Eyelids flickered. A light in the darkness: small, indistinct. It hovered around at the edge of the sorcerer’s field of vision. Then, slowly, shapes began to swim into focus. He saw a lot of faces, no, correction; he saw a lot of
face
….
“You’re all right, then?” asked Gordo.
“Let’s not jump to any conclusions,” said Tambor weakly.
“I thought you might be dead,” said Gordo.
Tambor stared blearily around the room. It seemed to be a cell of some kind. He noted the half-rusted chains and manacles that hung from every wall. A tiny grille offered one of only two light sources, the other being a rather pathetic candle, half melted, on a shelf above Gordo’s head. There were also some half-rotted torches stacked in one corner.
The dwarf was kneeling beside him. Blood leaked from a cut on his forehead and his clothes were in tatters. Despite all this, he seemed as companionable as ever. Groan was lying flat out like a felled oak. He twitched every few seconds.

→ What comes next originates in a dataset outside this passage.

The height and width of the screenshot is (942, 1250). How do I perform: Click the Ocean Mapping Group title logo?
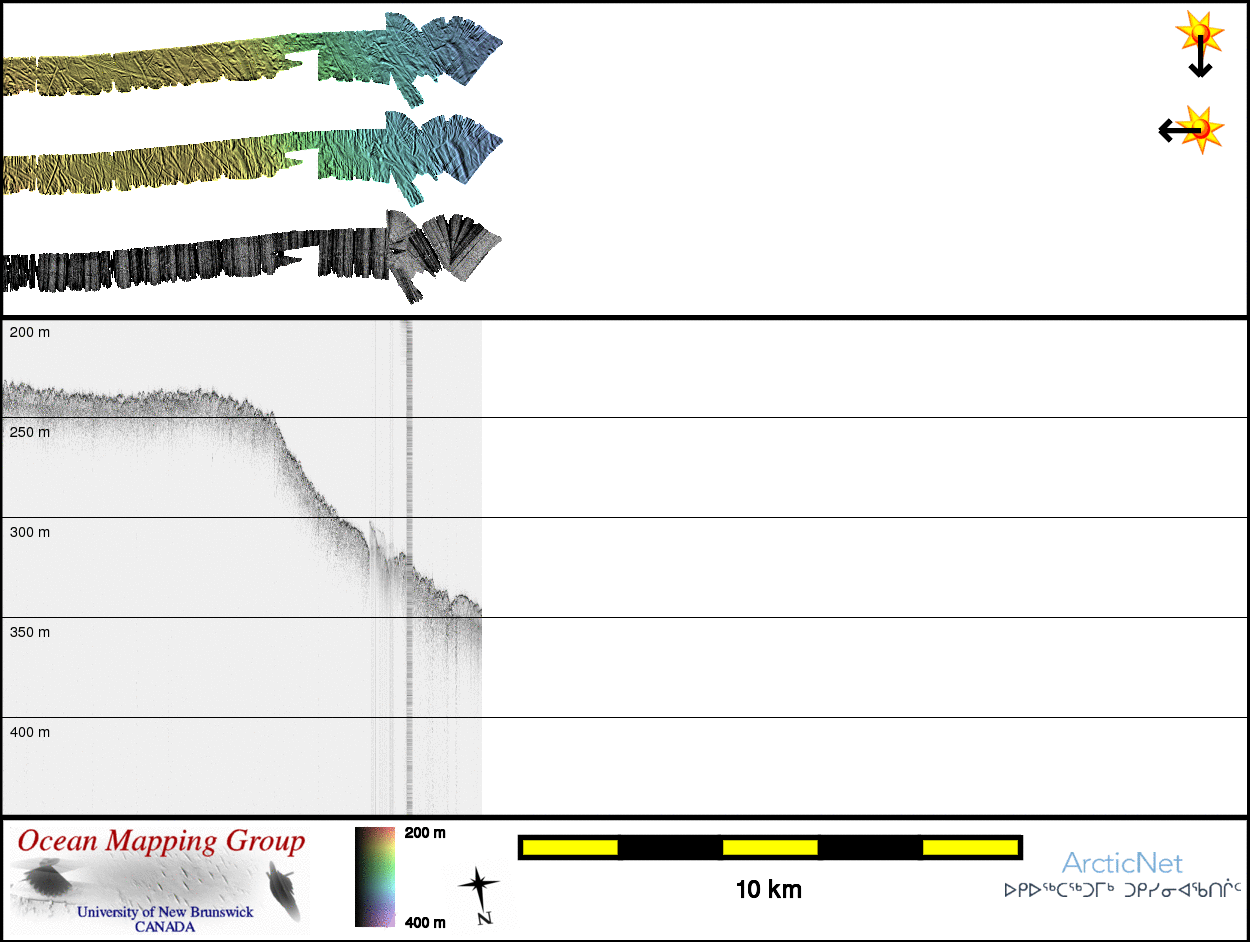point(160,842)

The sorcerer moaned. A dull throb that had started in the base of his spine was gradually working its way north, planning a terrible assault on his neck and shoulders. “What happened?” Tambor said.
“Well, I don’t know what happened to you, but we’ve taken a right old belting. Groan got KO’d by the giant, and I tried to help but he knocked me flying. Then I think he must have dragged us up to his cave. Groan was spark out, but I came round pretty quick.” Gordo grinned with masculine pride. “I’m tougher than I look.”

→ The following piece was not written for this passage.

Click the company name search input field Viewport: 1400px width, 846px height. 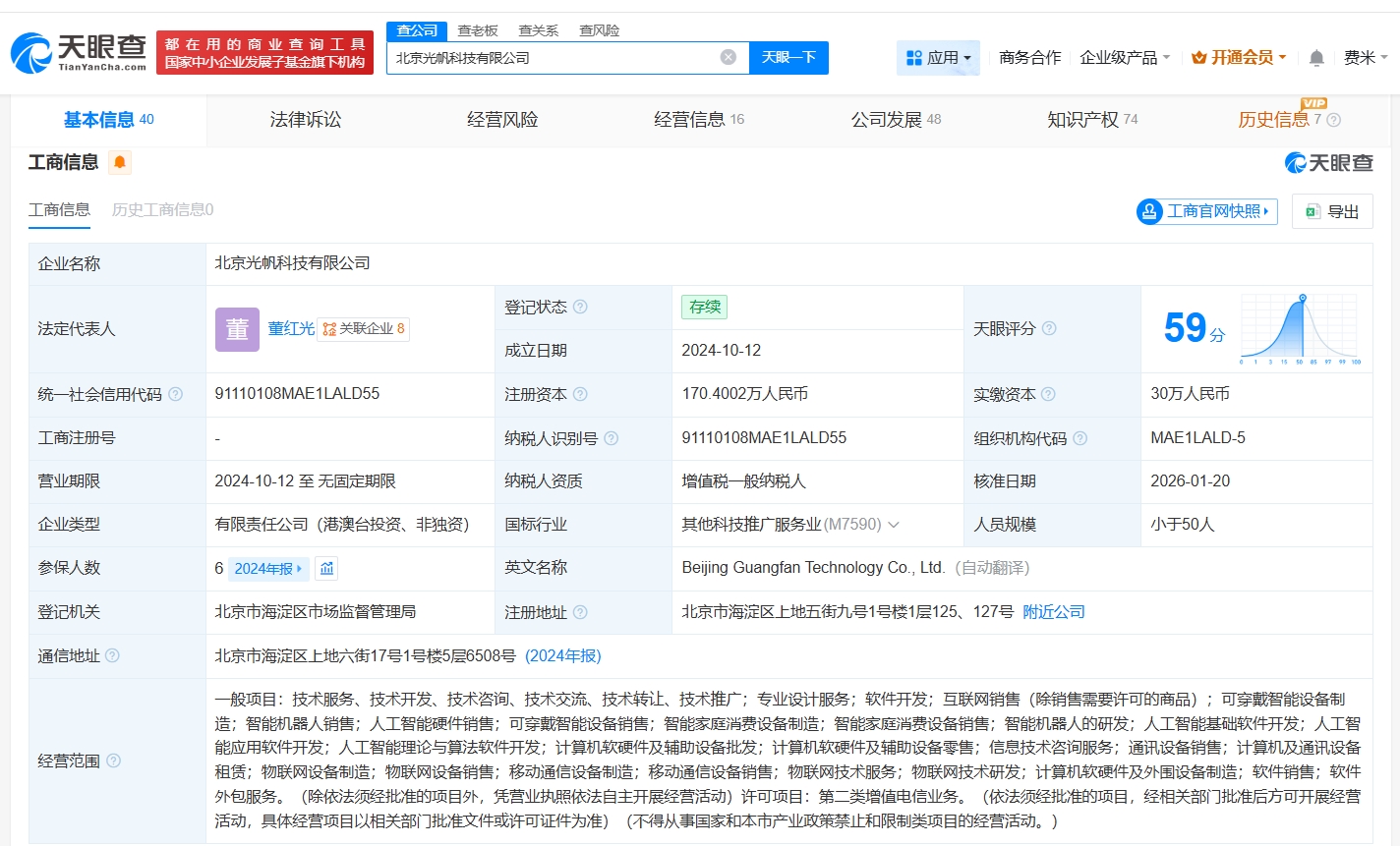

“You’d have to be. So, in fact, we’re inside a cell, inside the giant’s cave, inside the mountain. Sound right?”
“Yep, that’s the way of it.”
“I don’t understand,” said Tambor. “Why would he keep us here?”
“Who knows?” answered Gordo. “Maybe he’ll ransom us.”
Tambor nodded, and had a good go at a positively wretched expression. As his vision improved, so the scene around him was becoming progressively worse. When things were bad they were bad; you didn’t want details.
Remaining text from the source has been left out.